The main institutions to provide credit are the state cooperative banks, central cooperative banks, primary agricultural credit societies, land development banks and scheduled commercial banks including regional rural banks.
This has ensured that poor farmers in the remotest corner of India can access farm loans. And can hawk old items of gold as security.
“Many farmers are now using their household gold jewellery as collateral,” confirmed Venugopal Shastri, bullion analyst with a foreign brokerage house. He added that for the bank, shelling out a loan against gold was practically risk-free since banks ensure a significant margin between the loan amount and the value of gold.
Bankers said that most households in the southern states of India have at least some gold holdings, and have been regularly indulging in refinancing of loans against gold. While the banks provide short to medium term loans to farmers, some are even open to converting short-term loans into medium-term ones, when there are problems of recovery due to crop failures or natural calamities.
“Gold, gems and jewellery are allowed as collateral, so the banks can loan more money.
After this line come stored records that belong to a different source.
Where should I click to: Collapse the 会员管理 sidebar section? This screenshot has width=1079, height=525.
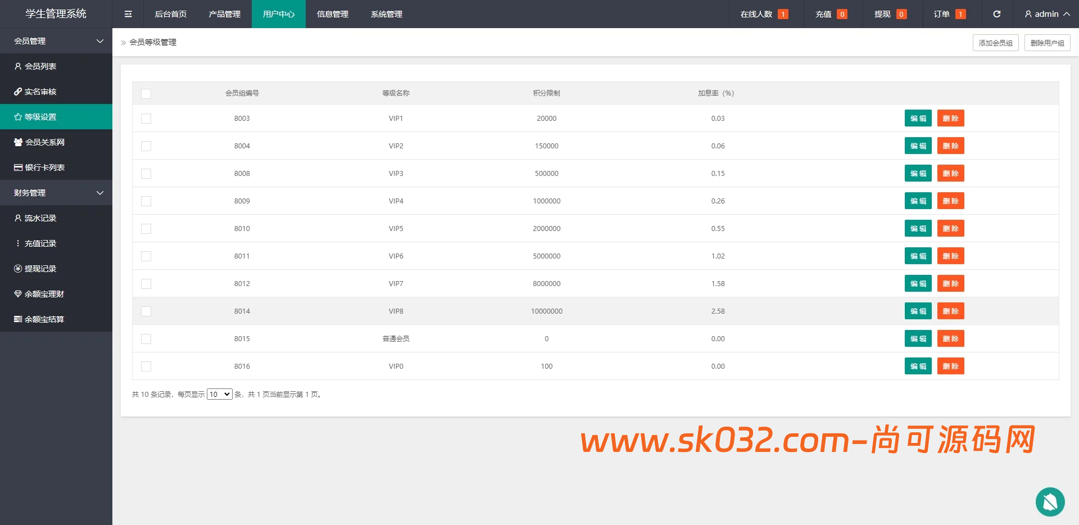[x=56, y=41]
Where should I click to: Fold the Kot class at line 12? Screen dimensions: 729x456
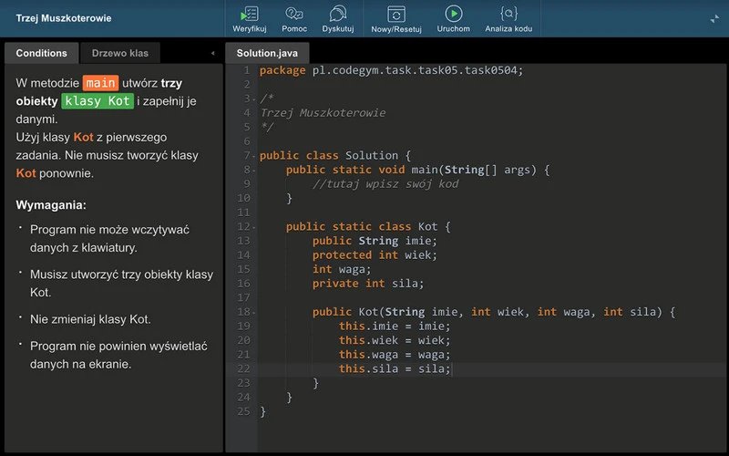coord(254,227)
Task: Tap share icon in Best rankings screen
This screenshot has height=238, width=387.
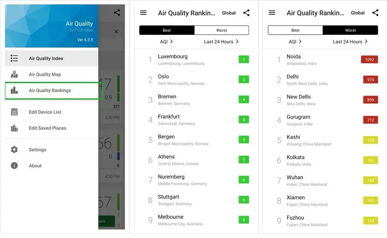Action: [246, 13]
Loans allow people to start or expand their businesses, which expands the economy and creates more jobs,” said bullion analyst Ashwin Thanedar.
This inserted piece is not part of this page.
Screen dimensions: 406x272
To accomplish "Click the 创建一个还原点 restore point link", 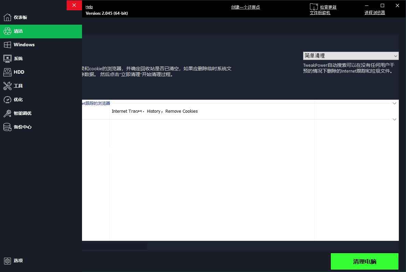I will coord(245,7).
He added that allowing gold to be used as collateral made sense because many people already buy gold as their savings, preferring it to hard currency or bank savings.
“Since farmers can put their gold down as collateral to obtain loans, they would not need to borrow from local money lenders or pawn shops that charge outrageously high interest. Even J P Morgan Chase allows some of its clients to use the precious metal as collateral,” said another banker, adding that gold was re-establishing its role as a monetary and financial asset in this way.
In the international market, gold rose for the second consecutive day on Thursday, nearing a one-month high, with reports indicating that output in the manufacturing sector in the US hit its lowest level since 2009. Spot gold rose to $1,542.89 an ounce.
In India, at the Multi Commodity Exchange, gold for delivery in August declined by 0.25%, with a business turnover of 1,096 lots. The metal for June delivery lost 0.20% with a business volume of 113 lots.
Analysts maintain that the gold loans market in India is set to witness more competition with financial institutions and banks entering the lucrative business. Kerala-based Federal Bank is to widen its network of exclusive gold loan branches in various parts of the country. It already has 60 branches in Tamilnadu and Karnataka and is planning to increase its gold loan branches to 350 by the end of the year, said Shyam Srinivasan, managing director of Federal Bank.
Bankers point out that the default rate is much lower for gold loans because Indians do not want to risk losing their family jewellery.
Trading gold for immediate cash is viewed in India as the equivalent of taking out a home equity loan to expand a business or simply to buy more farm machinery. Earlier, local money lenders offered loans against jewellery at interest rates of 30% or more. Gold loans by banks are vastly different, interest rates are lower and the business is regulated.